Avoiding Twins Following Fertility Treatment

Avoiding Twins Following Fertility Treatment requires careful consideration of fertility treatment options

Many couples try to avoid twins for many reasons:

  1. Baby related: preterm delivery, before 37 weeks, that may result in prematurity, need for a long intensive treatment and possible neurological impairment and other diseases.
  2. Mother related: twin pregnancy is more risky than singleton.
  3. Social reasons: financial, emotional and personal burdens on the family

Counseling from reproductive endocrinologists about the risk of multiple pregnancy is very important before initiating fertility treatment.

Twins can be avoided with fertility treatment (Selective Reduction) by avoiding injection medications during IUI cycles, single embryo transfer during IVF cycles and fetal reduction if twin pregnancy takes place.

Twins can be avoided with fertility treatment (Selective Reduction) by avoiding injection medications during IUI cycles, single embryo transfer during IVF cycles and fetal reduction if twin pregnancy takes place.

The chance for twin pregnancy following fertility treatment can be minimized or avoided if one

  • Avoid treatments that cause multiple embryos to reach the uterus and / or
  • Fetal reduction of twins to singleton

Avoiding Twins Following Fertility Treatment : do not allow multiple embryos to reach the uterus

Fertility treatments include IUI and IVF.

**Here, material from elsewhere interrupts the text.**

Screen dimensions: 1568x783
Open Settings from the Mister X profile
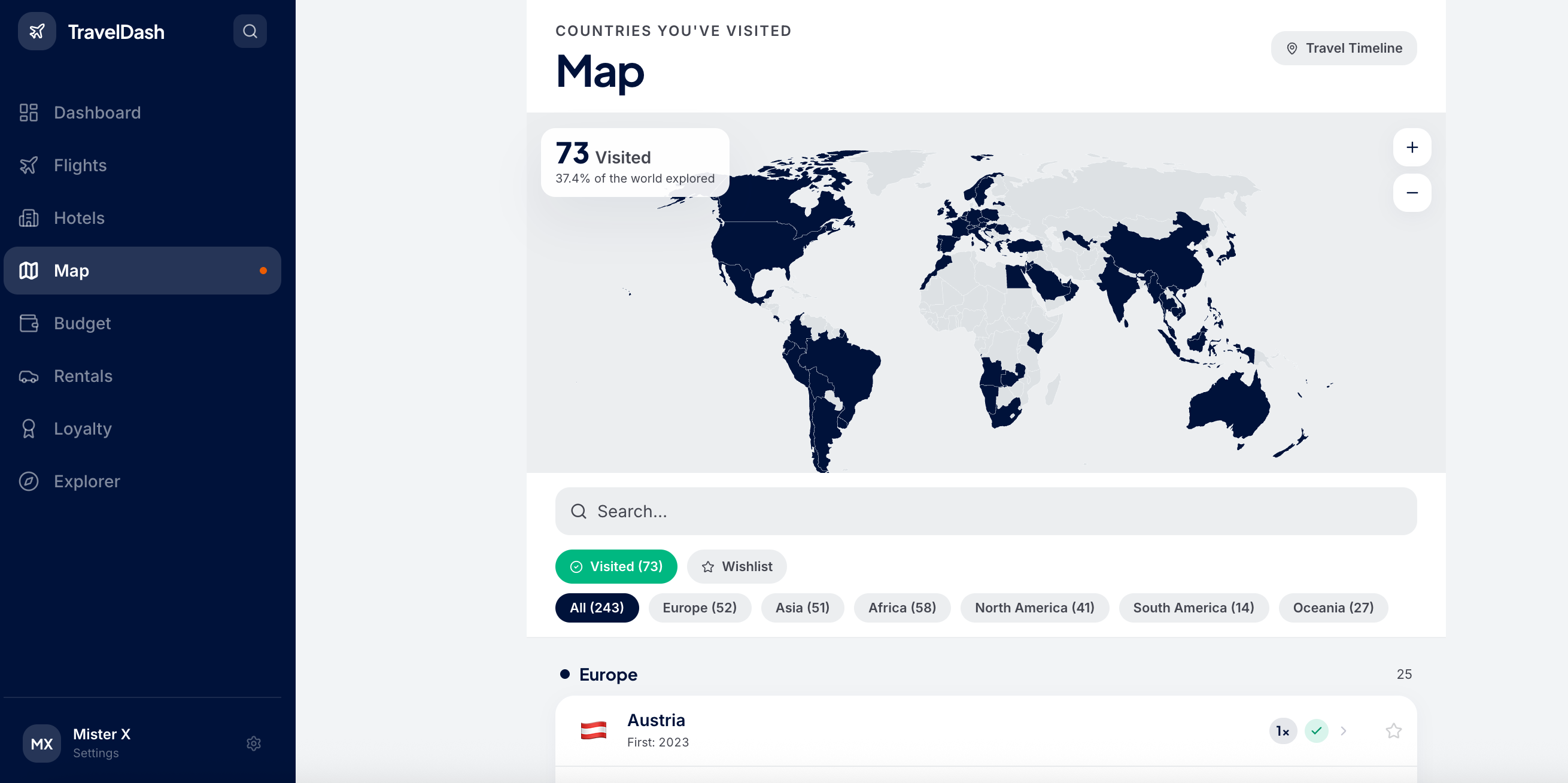[253, 743]
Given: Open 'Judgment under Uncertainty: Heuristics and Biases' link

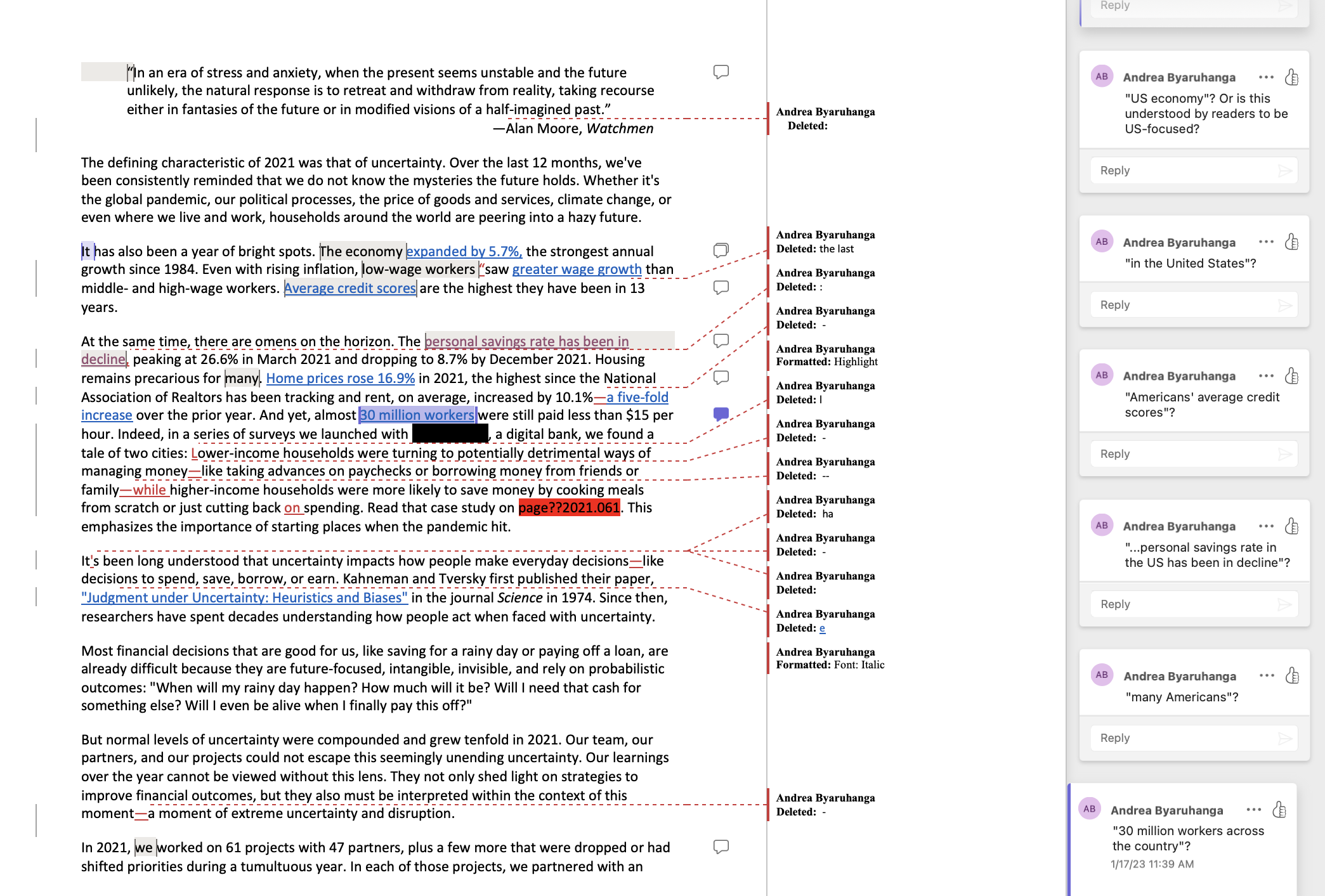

  1. IUI. The ovaries are stimulated for 10 days or so then sperm is concentrated and injected inside the uterus. Risk for twins increase with the use of injection medication (30%) versus oral medicine (clomid 8%). The risk is also higher in the first cycle versus later cycles, in younger women, wemen with PCOS, when many large follicles (> 14mm) on ultrasound and with high estrogen levels. Even when with meticulous monitoring of stimulation, the risk of twins is not zero.
  2. IVF. The ovaries are stimulated and retrieved, fertilized in the lab then one or more embryos are transferred in the uterus. The number of embryos transferred is selected based on the implantation potential per embryo. Embryo implantation is related to female age and morphology or shape of the embryo. When one embryo is transferred (elective single embryo transfer) the risk for twins is (1%) due to embryo splitting versus about 30% when two embryos are transferred. The American Society for Reproductive Medicine recommend single embryo transfer for younger women with good quality embryos. Single embryo transfer should be considered for all women who want to avoid twins.

Avoiding Twins Following Fertility Treatments : Fetal Reduction

Fetal reduction means one pregnancy sac is removed from the uterus while the other sac is left. First there is the option is of CVS. The sacs are sampled and tested for their chromosomes to select the normal ones. The procedure of reduction is performed using a needle not surgery. Studies showed that reduction prolongs pregnancy and improve survival and quality of the remaining babies even when 5% chance of loosing both babies due to the procedure is considered. This is not abortion. This is an attempt to give the remaining babies better chance at survival and healthy life.

Conclusion: Know your personal risk for multiple pregnancy, Avoid using injection medication for IUI, consider single embryo transfer after IVF and if pregnant with twins consider fetal reduction.